I return to the theme of spotting what has emerged in the past 18 months of the banking crisis but is not dealt with in this Bill. There has been much criticism of the work of the credit-rating agencies, which were at the heart of the activity of packaging up loans or elements of loans and giving them credit ratings which, as it turned out, seemed out of line with the underlying reality. The credit-rating agencies came in for a lot of criticism for their involvement in the sub-prime debt crisis. Of course, the individual institutions that had their instruments rated did not escape blame, but the credit-rating agencies themselves attracted considerable blame. They also attracted blame from, for example, local authorities that had deposited money with Icelandic banks and felt let down by the ratings given.

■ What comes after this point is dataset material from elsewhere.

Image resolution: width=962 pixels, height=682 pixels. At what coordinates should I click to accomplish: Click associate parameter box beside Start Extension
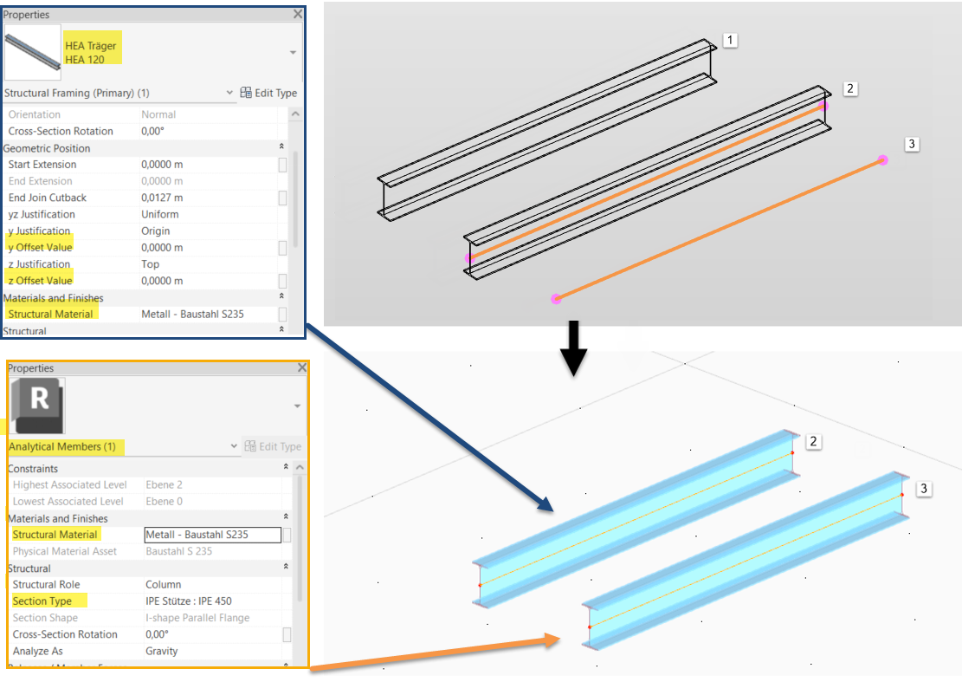point(283,164)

As I understand it, the Financial Stability Forum is working on this issue for the G7. The EU has already announced that it wants to use the Committee of European Securities Regulators, working through national regulators, to deal with credit-rating agencies—so it will probably happen anyway. My amendment would allow the Government to get ahead of the curve. We do not need to be told by Brussels or the G7 what to do; we have one of the biggest financial services centres in the world and we should be leading the way, not waiting to follow. My amendment adds credit-rating agencies to the activities covered by the FSA's definition of regulated activities, thus bringing it within regulation. I beg to move.